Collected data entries

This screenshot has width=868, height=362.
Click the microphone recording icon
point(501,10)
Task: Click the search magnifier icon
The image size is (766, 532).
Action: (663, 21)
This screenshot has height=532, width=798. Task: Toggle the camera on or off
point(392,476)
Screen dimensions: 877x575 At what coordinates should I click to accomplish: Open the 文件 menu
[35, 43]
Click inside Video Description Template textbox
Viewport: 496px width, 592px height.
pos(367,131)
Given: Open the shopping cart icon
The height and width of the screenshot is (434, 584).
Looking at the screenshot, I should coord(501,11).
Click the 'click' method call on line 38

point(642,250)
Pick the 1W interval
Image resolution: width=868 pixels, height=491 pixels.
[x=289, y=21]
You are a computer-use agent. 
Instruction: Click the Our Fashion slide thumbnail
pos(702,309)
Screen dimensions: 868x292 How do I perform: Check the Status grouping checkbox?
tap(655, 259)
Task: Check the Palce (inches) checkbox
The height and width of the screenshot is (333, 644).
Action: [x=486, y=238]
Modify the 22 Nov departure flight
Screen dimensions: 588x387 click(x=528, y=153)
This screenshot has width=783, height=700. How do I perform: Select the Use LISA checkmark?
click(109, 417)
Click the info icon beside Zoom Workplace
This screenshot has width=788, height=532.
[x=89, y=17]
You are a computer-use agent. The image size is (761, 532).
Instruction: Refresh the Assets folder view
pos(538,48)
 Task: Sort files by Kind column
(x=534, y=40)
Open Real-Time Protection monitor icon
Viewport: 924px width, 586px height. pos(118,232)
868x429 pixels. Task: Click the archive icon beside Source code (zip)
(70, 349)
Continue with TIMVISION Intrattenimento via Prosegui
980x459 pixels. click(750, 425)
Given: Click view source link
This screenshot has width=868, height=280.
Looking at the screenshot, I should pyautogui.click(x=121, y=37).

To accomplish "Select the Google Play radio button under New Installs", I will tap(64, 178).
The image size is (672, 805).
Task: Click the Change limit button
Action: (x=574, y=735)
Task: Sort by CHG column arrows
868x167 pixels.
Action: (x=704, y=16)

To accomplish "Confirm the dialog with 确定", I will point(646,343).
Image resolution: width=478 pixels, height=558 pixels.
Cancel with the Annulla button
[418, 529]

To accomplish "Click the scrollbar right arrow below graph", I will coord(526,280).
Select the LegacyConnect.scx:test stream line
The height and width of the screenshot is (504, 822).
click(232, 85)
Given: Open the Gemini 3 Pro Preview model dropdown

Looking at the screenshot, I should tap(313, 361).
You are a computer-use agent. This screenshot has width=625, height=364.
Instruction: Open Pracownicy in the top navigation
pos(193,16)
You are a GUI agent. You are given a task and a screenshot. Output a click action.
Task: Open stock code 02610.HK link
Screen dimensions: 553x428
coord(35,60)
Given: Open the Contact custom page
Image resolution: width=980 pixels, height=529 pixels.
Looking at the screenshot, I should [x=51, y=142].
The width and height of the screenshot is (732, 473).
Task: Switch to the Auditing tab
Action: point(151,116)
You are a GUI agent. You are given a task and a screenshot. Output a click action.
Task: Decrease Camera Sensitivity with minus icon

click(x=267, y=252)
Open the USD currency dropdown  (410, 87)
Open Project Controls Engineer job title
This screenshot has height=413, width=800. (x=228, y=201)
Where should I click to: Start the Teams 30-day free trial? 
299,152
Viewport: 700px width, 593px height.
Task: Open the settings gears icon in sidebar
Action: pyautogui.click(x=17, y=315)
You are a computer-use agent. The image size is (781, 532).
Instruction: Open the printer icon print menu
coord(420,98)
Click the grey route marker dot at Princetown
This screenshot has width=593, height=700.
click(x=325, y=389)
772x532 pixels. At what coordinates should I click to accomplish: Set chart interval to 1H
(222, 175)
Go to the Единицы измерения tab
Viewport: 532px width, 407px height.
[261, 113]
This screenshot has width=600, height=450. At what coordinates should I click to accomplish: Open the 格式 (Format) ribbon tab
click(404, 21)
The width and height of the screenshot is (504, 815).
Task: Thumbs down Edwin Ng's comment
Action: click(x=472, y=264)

» Exercise description
Your output must contain exactly the lines from the one containing "Task: Decrease Camera" to the final line of the data above, and no other text.

» Output of the exercise
Task: Decrease Camera Sensitivity with minus icon

click(x=267, y=252)
Open the USD currency dropdown  (410, 87)
Open Project Controls Engineer job title
This screenshot has height=413, width=800. (x=228, y=201)
Where should I click to: Start the Teams 30-day free trial? 
299,152
Viewport: 700px width, 593px height.
Task: Open the settings gears icon in sidebar
Action: pyautogui.click(x=17, y=315)
You are a computer-use agent. The image size is (781, 532).
Instruction: Open the printer icon print menu
coord(420,98)
Click the grey route marker dot at Princetown
This screenshot has width=593, height=700.
click(x=325, y=389)
772x532 pixels. At what coordinates should I click to accomplish: Set chart interval to 1H
(222, 175)
Go to the Единицы измерения tab
Viewport: 532px width, 407px height.
[261, 113]
This screenshot has width=600, height=450. At what coordinates should I click to accomplish: Open the 格式 (Format) ribbon tab
click(404, 21)
The width and height of the screenshot is (504, 815).
Task: Thumbs down Edwin Ng's comment
Action: click(x=472, y=264)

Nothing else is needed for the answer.